Most of us are overwhelmed. How can we deal with it? How can we make sense of our lives and the world, which often seems to be beyond rational and sometimes on the verge of insanity?

Why are Jews treated so unfairly, especially when they defend themselves? Why is hatred of Jews and Israel so widely practiced – and accepted? Why is this not a moral question?

It’s the news, stories of tragedies and pain, senseless violence, and the failure of those in whom we trust to take responsibility. The mainstream media (e.g., The New York Times, BBC, CNN) and even some Israelis peddle anti-Israel lies and propaganda.

Muslim terrorists launch attacks around the world, while politicians and security agencies are often unable to protect their citizens.

The United Nations and the EU have turned against Israel.

United Nations Security Council holds a session following Israel's security cabinet's decision to take control of Gaza City, August 10, 2025.
United Nations Security Council holds a session following Israel's security cabinet's decision to take control of Gaza City, August 10, 2025. (credit: REUTERS/EDUARDO MUNOZ)

Where do we belong?

→ Tasks and exercises:
1. According to the photo caption in the column about feeling overwhelmed by the news, on what date did the United Nations Security Council hold its session?
2. Pick up the column about feeling overwhelmed by the news right after its last line, "Where do we belong?"

→ Dataset extract:
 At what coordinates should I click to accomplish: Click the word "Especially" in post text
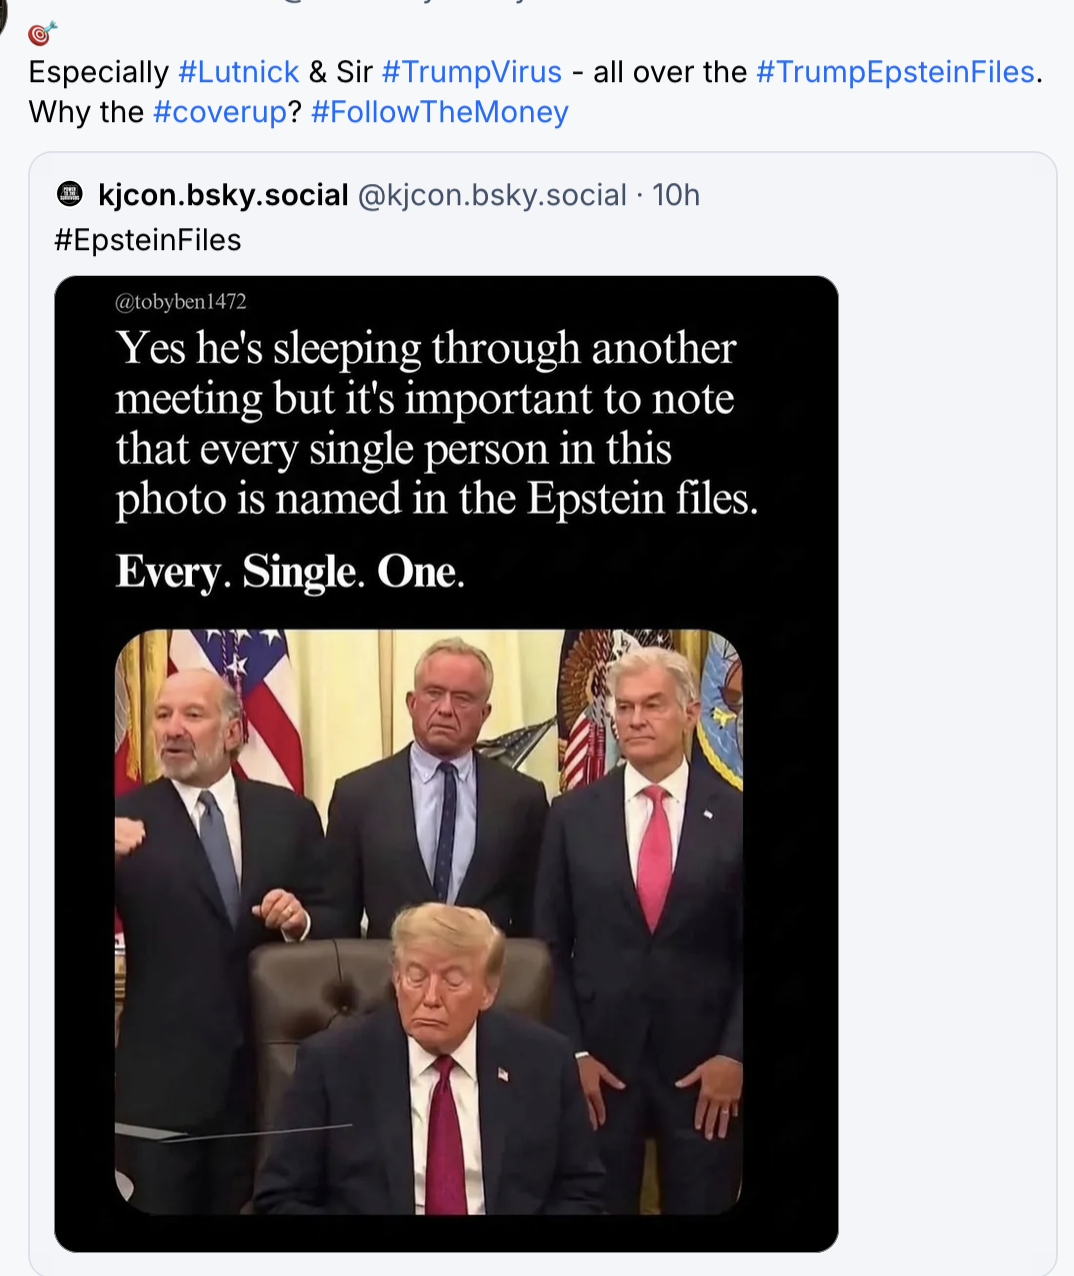[x=99, y=72]
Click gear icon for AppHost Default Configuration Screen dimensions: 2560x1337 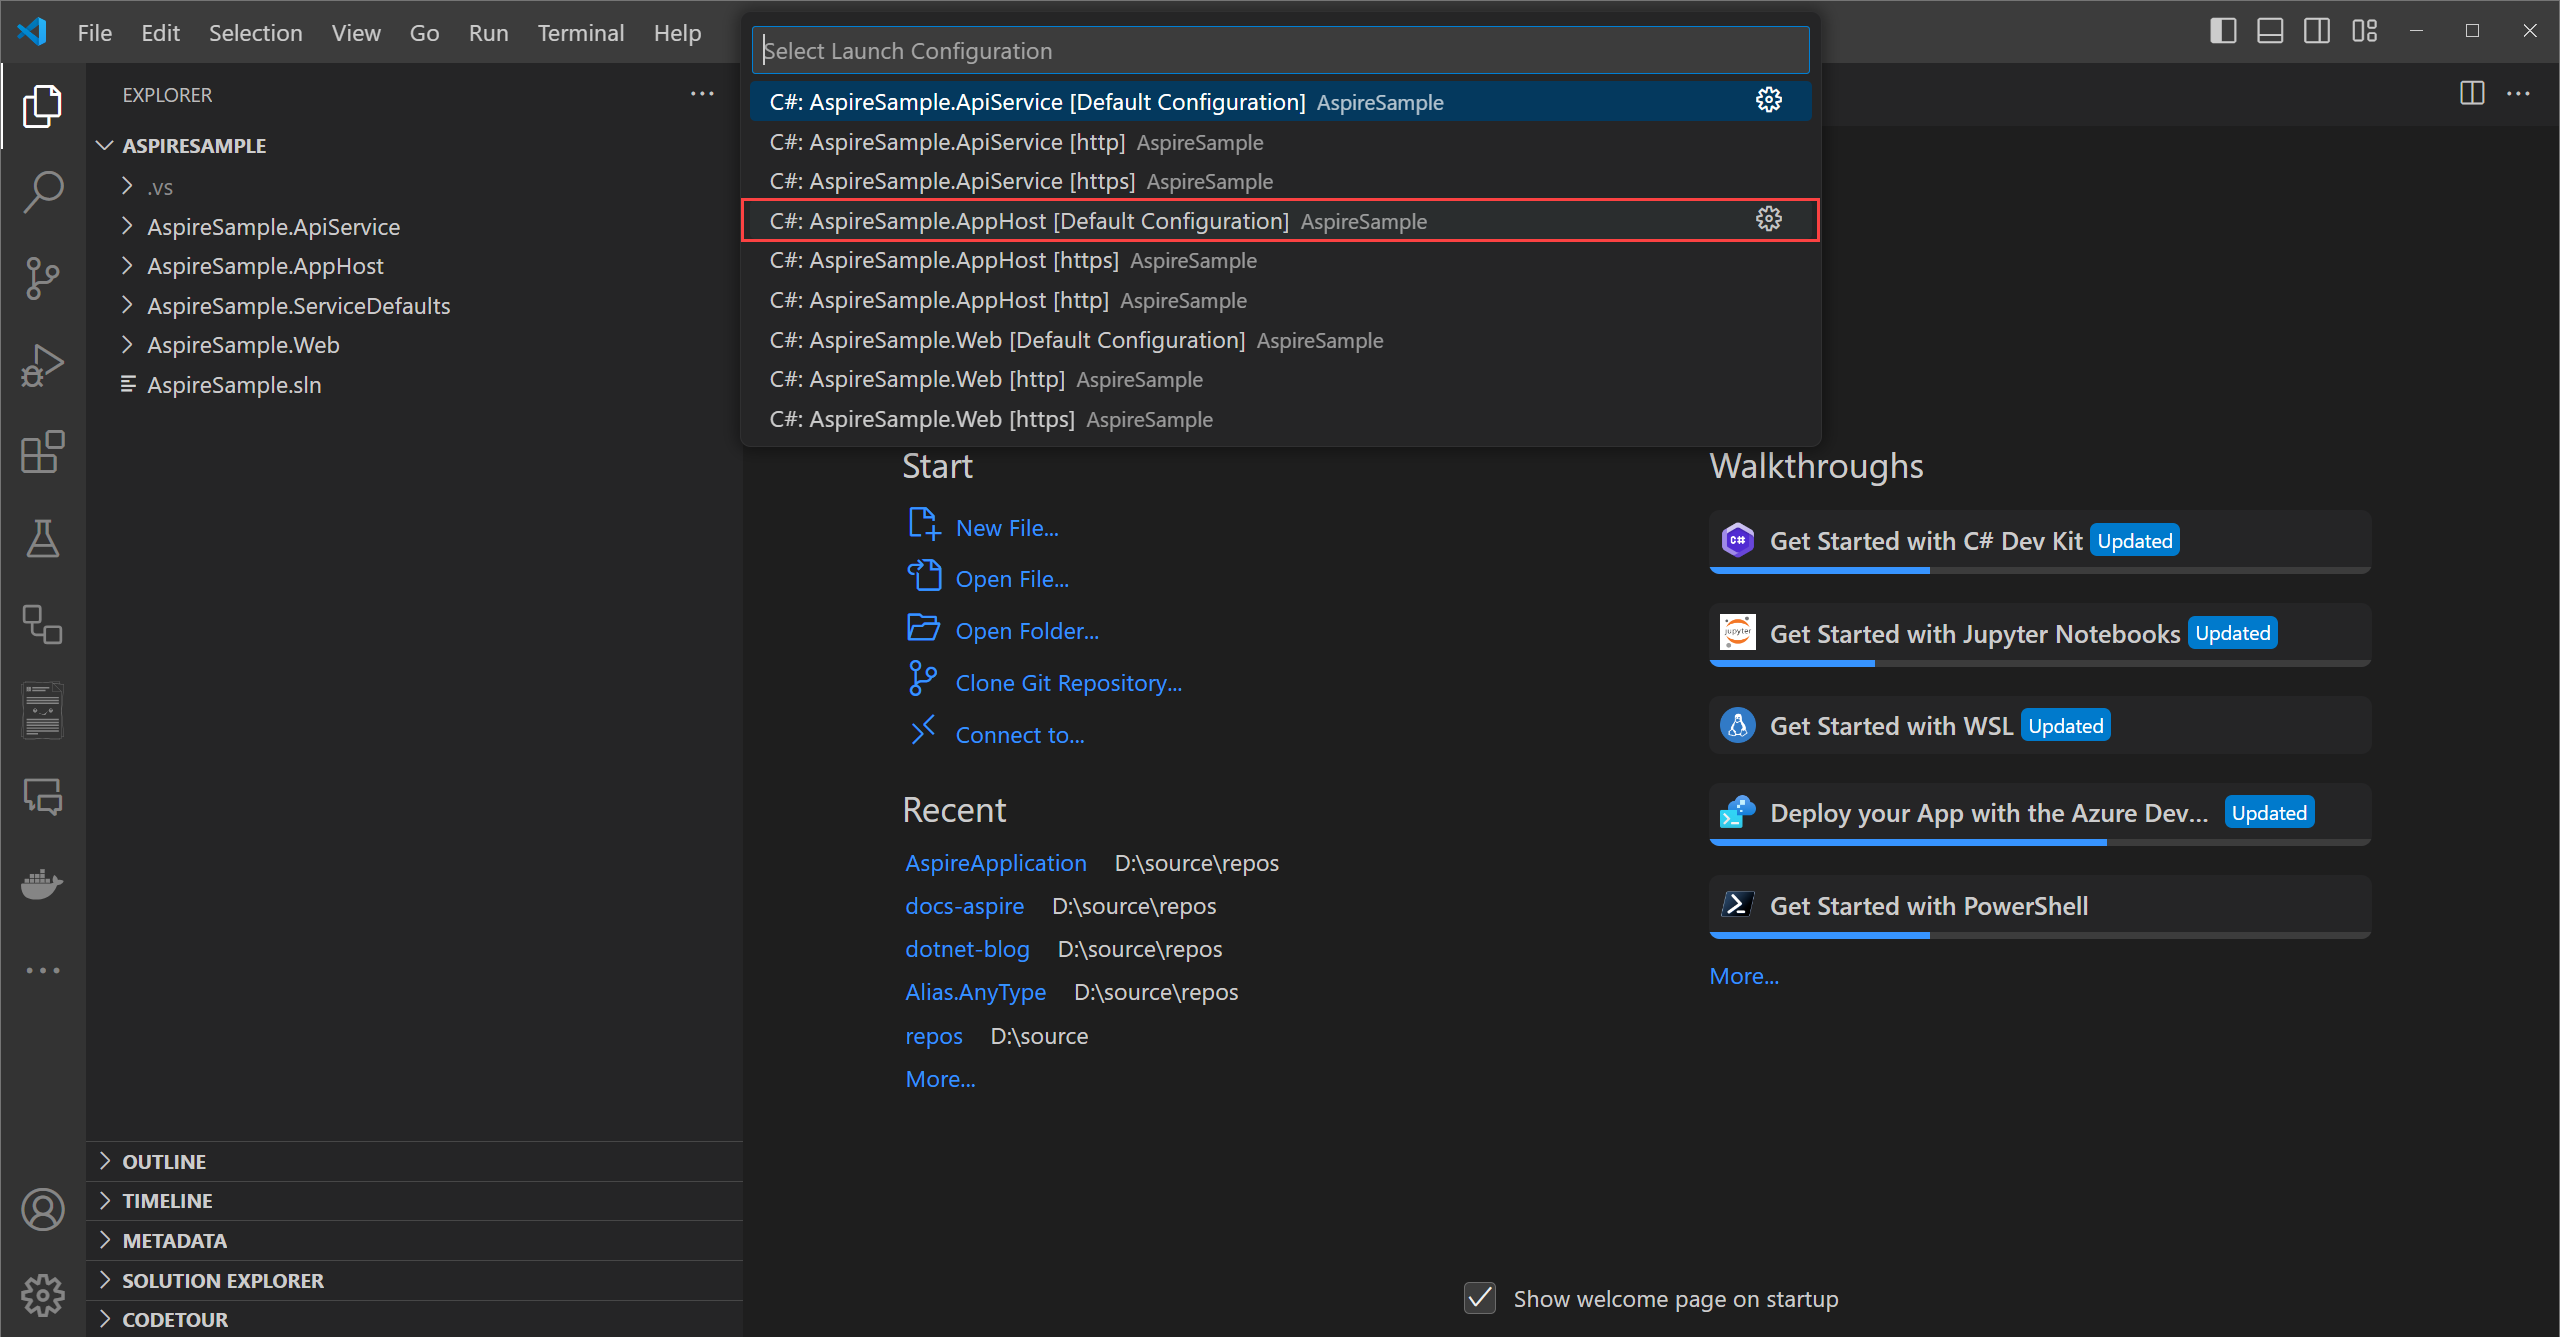click(1768, 220)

→ Answers by task:
1. August 10, 2025

2.
What has happened to us? Where do we belong? Whom can we trust? Betrayal haunts us. We feel lost, detached, alienated, abandoned, and overwhelmed.

The crisis is personal and collective.

Deluged by fantasies, unfulfilled promises, and unintended consequences, we search for answers. Teased by hopes for peace and happiness, we are left alone, our dreams sunk into absurdities and our struggle to survive. Searching for equilibrium, depending on habits, we fall into routines that no longer offer support.

Examining more carefully what is happening around us, we need to ask different questions, including about our beliefs. As existentialists, we ask for meaning and purpose.

As empiricists, we rely on our experiences. As realists, we seek order, understanding, and comprehension. What makes life meaningful? What is true and truthful? It’s about how we perceive things, our perspective.

Novelists have written books about this – for example, Ken Kesey’s One Flew Over the Cuckoo’s Nest and Anthony Burgess’s A Clockwork Orange, which became famous films. Now we are living it. A paradox. It’s called “the human condition.” We are, however, not helpless.

When bananas become overripe and inedible, it’s a perfect time to make banana cake.

Appreciating everything that has been given to you, most of all, yourself, you need to be there for others, and, at least as important, be there for yourself.

Be inspiring

Do what you can to help others. Be inspiring. Discover who you are. That’s what makes life worth living.

What does it mean to be overwhelmed? It means to live in a multidimensional world, a world of contradictions and paradoxes, the mundane and the eternal, now and forever, self-critical and self-confident, fragile and powerful, vulnerable and strong. These are not really opposites but part of the same being that is you, your connection to God, and godliness.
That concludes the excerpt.